## TEXTE À LIRE:

---

La redistribution des richesses est un objectif général du socialisme, principalement en tant que moyen pour mettre fin à la pauvreté. La formule en elle-même est compatible avec des visions assez différentes.

1 Visions modérées de la redistribution[modifier | modifier le wikicode]

1.1 Partage des terres[modifier | modifier le wikicode]

Depuis qu'il existe des classes, il y a eu une tendance à ce que certains propriétaires concentrent dans leurs mains tellement de terres (la richesse par excellence dans les sociétés pré-capitalistes) que cela provoque des explosions sociales de la part des démunis. Il y a donc eu régulièrement des repartages de terres (réformes agraires). Cela n'empêche pas le phénomène de concentration de reprendre son cours par la suite.

1.2 Redistribution fiscale[modifier | modifier le wikicode]

L'essor du capitalisme a conduit à des inégalités sociales sans précédant et à des luttes ouvrières en réaction. Étant donné qu'en parallèle, l'État moderne est devenu une machine puissante et coûteuse, la question de la répartition des impôts est devenu une question politique majeure.

Malgré les résistances égoïstes des bourgeois, les États ont fini par mettre en place des impôts sur le revenu avec un barème progressif, c'est-à-dire faisant en sorte que les riches paient un pourcentage plus élevé de leur salaire. Des impôts progressifs sur l'héritage ont également été mis en place. Mais cela ne garantit pas que la fiscalité dans son ensemble est progressive, car il existe de nombreux impôts, dont la TVA, qui ne sont pas progressifs. Par ailleurs avec « l'optimisation fiscale » et les fraudes, les capitalistes se soustraient à une part très importante de l'impôt qu'ils doivent.

Les recettes fiscales peuvent notamment être utilisées pour assurer des revenus minimums aux plus pauvres (RSA, allocations...), relever les bas salaires (prime d'activité...).

Ainsi les impôts peuvent avoir une visée redistributive. La droite s'y oppose généralement, les conservateurs menant plutôt bataille contre toute taxe de l'héritage au nom de « la famille », et les libéraux étant surtout opposés à l'interventionnisme dans la fixation des revenus. Inversement l'idéal d'une fiscalité progressive est souvent avancé par la gauche.

---

## EXTRAIT DE DONNÉES:
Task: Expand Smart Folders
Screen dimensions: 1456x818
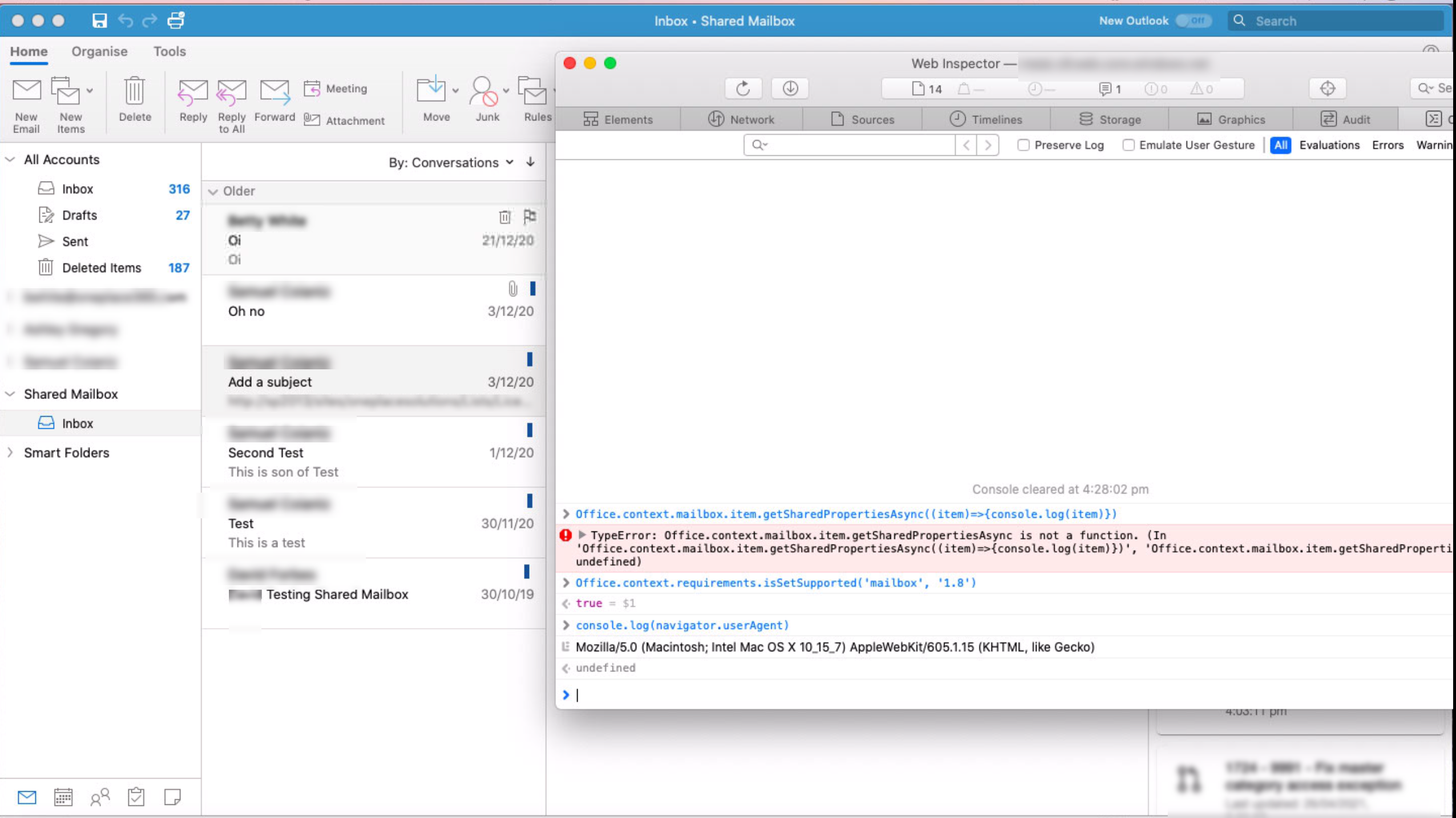Action: click(9, 453)

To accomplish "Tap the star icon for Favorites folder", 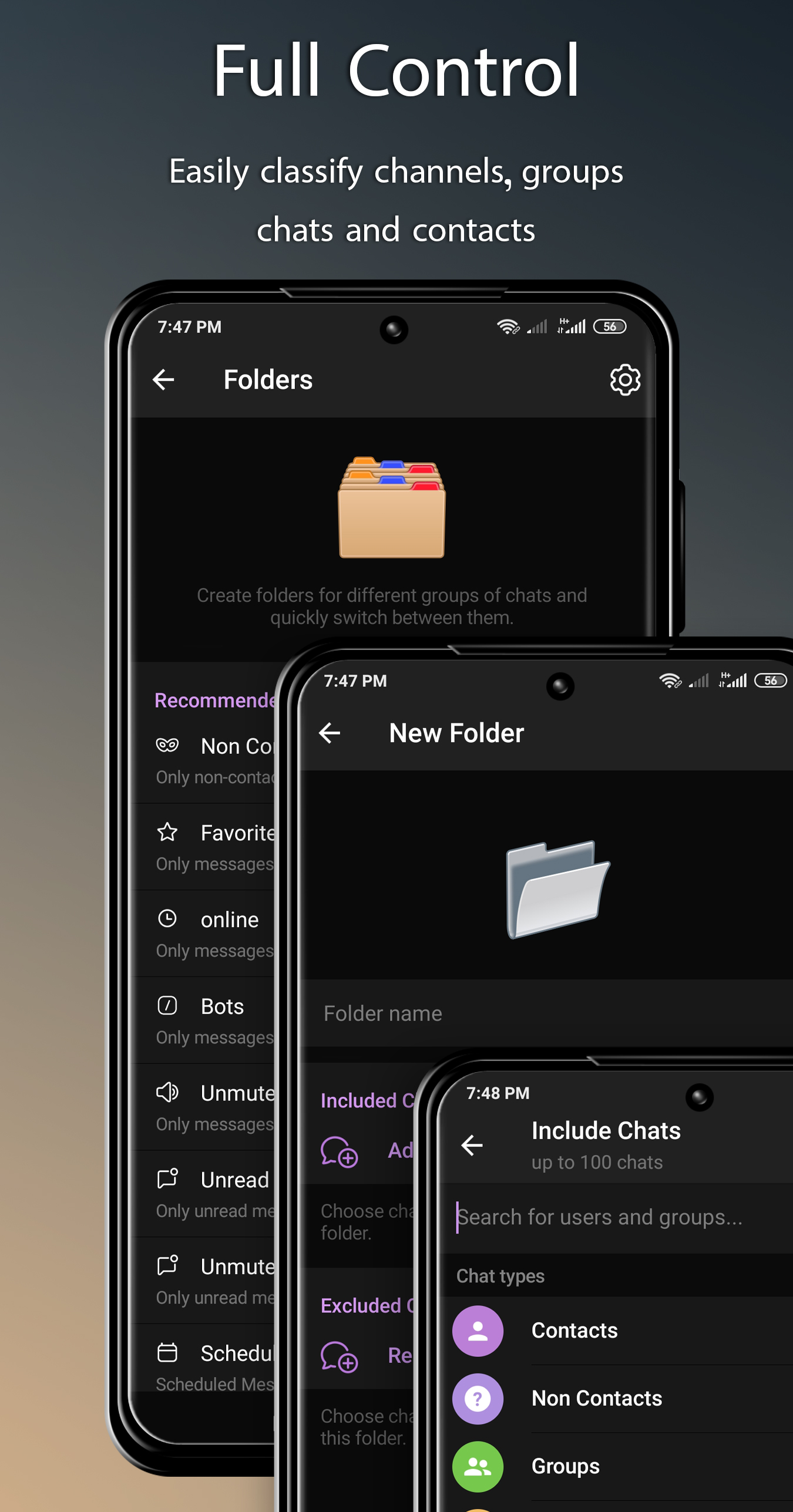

---

## CONSIGNES À SUIVRE:
Répondez à ces questions sur le texte consacré à la redistribution des richesses :
(a) Comment appelle-t-on les repartages de terres ?
(b) Quel impôt non progressif le texte cite-t-il nommément ?
(c) Au nom de quoi les conservateurs combattent-ils toute taxe de l'héritage ?
La liste n'est d'aucune utilité ici.

## RÉPONSE:
(a) Des réformes agraires.
(b) La TVA.
(c) Au nom de « la famille ».